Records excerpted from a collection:
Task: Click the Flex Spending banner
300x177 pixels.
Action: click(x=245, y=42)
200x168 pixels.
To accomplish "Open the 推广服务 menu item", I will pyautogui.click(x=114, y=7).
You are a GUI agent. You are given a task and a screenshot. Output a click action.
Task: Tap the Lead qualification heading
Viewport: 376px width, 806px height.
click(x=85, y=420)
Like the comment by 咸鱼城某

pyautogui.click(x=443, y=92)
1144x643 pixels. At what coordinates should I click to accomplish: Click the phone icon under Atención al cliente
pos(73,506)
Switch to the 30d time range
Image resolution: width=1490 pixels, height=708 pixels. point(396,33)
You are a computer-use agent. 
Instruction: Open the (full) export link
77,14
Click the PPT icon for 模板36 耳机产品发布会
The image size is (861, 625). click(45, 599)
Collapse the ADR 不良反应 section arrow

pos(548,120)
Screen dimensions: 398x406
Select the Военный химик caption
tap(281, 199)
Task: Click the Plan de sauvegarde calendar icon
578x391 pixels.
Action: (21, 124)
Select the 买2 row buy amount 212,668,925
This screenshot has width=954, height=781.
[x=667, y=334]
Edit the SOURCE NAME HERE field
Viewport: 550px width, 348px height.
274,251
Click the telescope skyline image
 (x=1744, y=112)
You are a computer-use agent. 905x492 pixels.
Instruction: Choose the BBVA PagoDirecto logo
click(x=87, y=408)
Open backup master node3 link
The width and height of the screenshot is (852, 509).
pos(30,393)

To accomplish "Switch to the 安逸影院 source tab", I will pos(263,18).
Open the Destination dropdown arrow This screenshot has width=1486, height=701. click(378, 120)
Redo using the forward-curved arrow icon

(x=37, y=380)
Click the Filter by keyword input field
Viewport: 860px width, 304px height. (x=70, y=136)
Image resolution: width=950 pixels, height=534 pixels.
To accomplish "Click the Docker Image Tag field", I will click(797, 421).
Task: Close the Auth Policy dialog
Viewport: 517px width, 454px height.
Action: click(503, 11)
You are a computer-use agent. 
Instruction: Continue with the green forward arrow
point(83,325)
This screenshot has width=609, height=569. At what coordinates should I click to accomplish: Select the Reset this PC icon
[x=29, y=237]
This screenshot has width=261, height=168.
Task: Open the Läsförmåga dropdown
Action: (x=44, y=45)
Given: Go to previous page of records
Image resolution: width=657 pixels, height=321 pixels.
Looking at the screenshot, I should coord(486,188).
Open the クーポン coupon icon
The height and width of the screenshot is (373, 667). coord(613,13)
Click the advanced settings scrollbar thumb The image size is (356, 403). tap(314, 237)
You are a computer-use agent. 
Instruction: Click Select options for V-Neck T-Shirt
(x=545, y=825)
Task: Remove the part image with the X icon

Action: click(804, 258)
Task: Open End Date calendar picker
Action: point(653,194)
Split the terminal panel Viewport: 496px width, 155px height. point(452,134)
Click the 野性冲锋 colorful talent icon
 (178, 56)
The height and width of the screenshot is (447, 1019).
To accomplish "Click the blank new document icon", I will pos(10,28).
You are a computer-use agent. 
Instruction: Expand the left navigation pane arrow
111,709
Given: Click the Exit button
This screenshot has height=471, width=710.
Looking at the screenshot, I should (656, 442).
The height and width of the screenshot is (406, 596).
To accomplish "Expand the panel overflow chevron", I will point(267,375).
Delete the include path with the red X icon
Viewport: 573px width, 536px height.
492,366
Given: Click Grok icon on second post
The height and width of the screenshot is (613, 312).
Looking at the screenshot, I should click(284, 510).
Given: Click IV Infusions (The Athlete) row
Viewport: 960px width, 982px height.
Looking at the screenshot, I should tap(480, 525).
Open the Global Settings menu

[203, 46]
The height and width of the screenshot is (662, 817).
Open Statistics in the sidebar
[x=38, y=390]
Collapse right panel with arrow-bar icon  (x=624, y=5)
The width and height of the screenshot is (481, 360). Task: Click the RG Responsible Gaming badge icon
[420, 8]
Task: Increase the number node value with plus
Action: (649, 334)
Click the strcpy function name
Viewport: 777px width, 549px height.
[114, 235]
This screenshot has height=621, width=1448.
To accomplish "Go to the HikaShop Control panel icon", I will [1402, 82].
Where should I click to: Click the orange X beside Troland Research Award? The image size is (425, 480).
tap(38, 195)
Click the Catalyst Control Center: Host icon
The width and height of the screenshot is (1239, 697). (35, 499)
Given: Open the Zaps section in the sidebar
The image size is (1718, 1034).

▶ [Description of the task]
Format every line of the items above as a JSON list of strings, one string per line, leaving out blank lines.

▶ [Answer to this problem]
[
  "Task: Click the Flex Spending banner",
  "300x177 pixels.",
  "Action: click(x=245, y=42)",
  "200x168 pixels.",
  "To accomplish \"Open the 推广服务 menu item\", I will pyautogui.click(x=114, y=7).",
  "You are a GUI agent. You are given a task and a screenshot. Output a click action.",
  "Task: Tap the Lead qualification heading",
  "Viewport: 376px width, 806px height.",
  "click(x=85, y=420)",
  "Like the comment by 咸鱼城某",
  "pyautogui.click(x=443, y=92)",
  "1144x643 pixels. At what coordinates should I click to accomplish: Click the phone icon under Atención al cliente",
  "pos(73,506)",
  "Switch to the 30d time range",
  "Image resolution: width=1490 pixels, height=708 pixels. point(396,33)",
  "You are a computer-use agent. ",
  "Instruction: Open the (full) export link",
  "77,14",
  "Click the PPT icon for 模板36 耳机产品发布会",
  "The image size is (861, 625). click(45, 599)",
  "Collapse the ADR 不良反应 section arrow",
  "pos(548,120)",
  "Screen dimensions: 398x406",
  "Select the Военный химик caption",
  "tap(281, 199)",
  "Task: Click the Plan de sauvegarde calendar icon",
  "578x391 pixels.",
  "Action: (21, 124)",
  "Select the 买2 row buy amount 212,668,925",
  "This screenshot has width=954, height=781.",
  "[x=667, y=334]",
  "Edit the SOURCE NAME HERE field",
  "Viewport: 550px width, 348px height.",
  "274,251",
  "Click the telescope skyline image",
  " (x=1744, y=112)",
  "You are a computer-use agent. 905x492 pixels.",
  "Instruction: Choose the BBVA PagoDirecto logo",
  "click(x=87, y=408)",
  "Open backup master node3 link",
  "The width and height of the screenshot is (852, 509).",
  "pos(30,393)",
  "To accomplish \"Switch to the 安逸影院 source tab\", I will pos(263,18).",
  "Open the Destination dropdown arrow This screenshot has width=1486, height=701. click(378, 120)",
  "Redo using the forward-curved arrow icon",
  "(x=37, y=380)",
  "Click the Filter by keyword input field",
  "Viewport: 860px width, 304px height. (x=70, y=136)",
  "Image resolution: width=950 pixels, height=534 pixels.",
  "To accomplish \"Click the Docker Image Tag field\", I will click(797, 421).",
  "Task: Close the Auth Policy dialog",
  "Viewport: 517px width, 454px height.",
  "Action: click(503, 11)",
  "You are a computer-use agent. ",
  "Instruction: Continue with the green forward arrow",
  "point(83,325)",
  "This screenshot has width=609, height=569. At what coordinates should I click to accomplish: Select the Reset this PC icon",
  "[x=29, y=237]",
  "This screenshot has width=261, height=168.",
  "Task: Open the Läsförmåga dropdown",
  "Action: (x=44, y=45)",
  "Given: Go to previous page of records",
  "Image resolution: width=657 pixels, height=321 pixels.",
  "Looking at the screenshot, I should coord(486,188).",
  "Open the クーポン coupon icon",
  "The height and width of the screenshot is (373, 667). coord(613,13)",
  "Click the advanced settings scrollbar thumb The image size is (356, 403). tap(314, 237)",
  "You are a computer-use agent. ",
  "Instruction: Click Select options for V-Neck T-Shirt",
  "(x=545, y=825)",
  "Task: Remove the part image with the X icon",
  "Action: click(804, 258)",
  "Task: Open End Date calendar picker",
  "Action: point(653,194)",
  "Split the terminal panel Viewport: 496px width, 155px height. point(452,134)",
  "Click the 野性冲锋 colorful talent icon",
  " (178, 56)",
  "The height and width of the screenshot is (447, 1019).",
  "To accomplish \"Click the blank new document icon\", I will pos(10,28).",
  "You are a computer-use agent. ",
  "Instruction: Expand the left navigation pane arrow",
  "111,709",
  "Given: Click the Exit button",
  "This screenshot has height=471, width=710.",
  "Looking at the screenshot, I should (656, 442).",
  "The height and width of the screenshot is (406, 596).",
  "To accomplish \"Expand the panel overflow chevron\", I will point(267,375).",
  "Delete the include path with the red X icon",
  "Viewport: 573px width, 536px height.",
  "492,366",
  "Given: Click Grok icon on second post",
  "The height and width of the screenshot is (613, 312).",
  "Looking at the screenshot, I should click(284, 510).",
  "Given: Click IV Infusions (The Athlete) row",
  "Viewport: 960px width, 982px height.",
  "Looking at the screenshot, I should tap(480, 525).",
  "Open the Global Settings menu",
  "[203, 46]",
  "The height and width of the screenshot is (662, 817).",
  "Open Statistics in the sidebar",
  "[x=38, y=390]",
  "Collapse right panel with arrow-bar icon  (x=624, y=5)",
  "The width and height of the screenshot is (481, 360). Task: Click the RG Responsible Gaming badge icon",
  "[420, 8]",
  "Task: Increase the number node value with plus",
  "Action: (649, 334)",
  "Click the strcpy function name",
  "Viewport: 777px width, 549px height.",
  "[114, 235]",
  "This screenshot has height=621, width=1448.",
  "To accomplish \"Go to the HikaShop Control panel icon\", I will [1402, 82].",
  "Where should I click to: Click the orange X beside Troland Research Award? The image size is (425, 480).",
  "tap(38, 195)",
  "Click the Catalyst Control Center: Host icon",
  "The width and height of the screenshot is (1239, 697). (35, 499)",
  "Given: Open the Zaps section in the sidebar",
  "The image size is (1718, 1034)."
]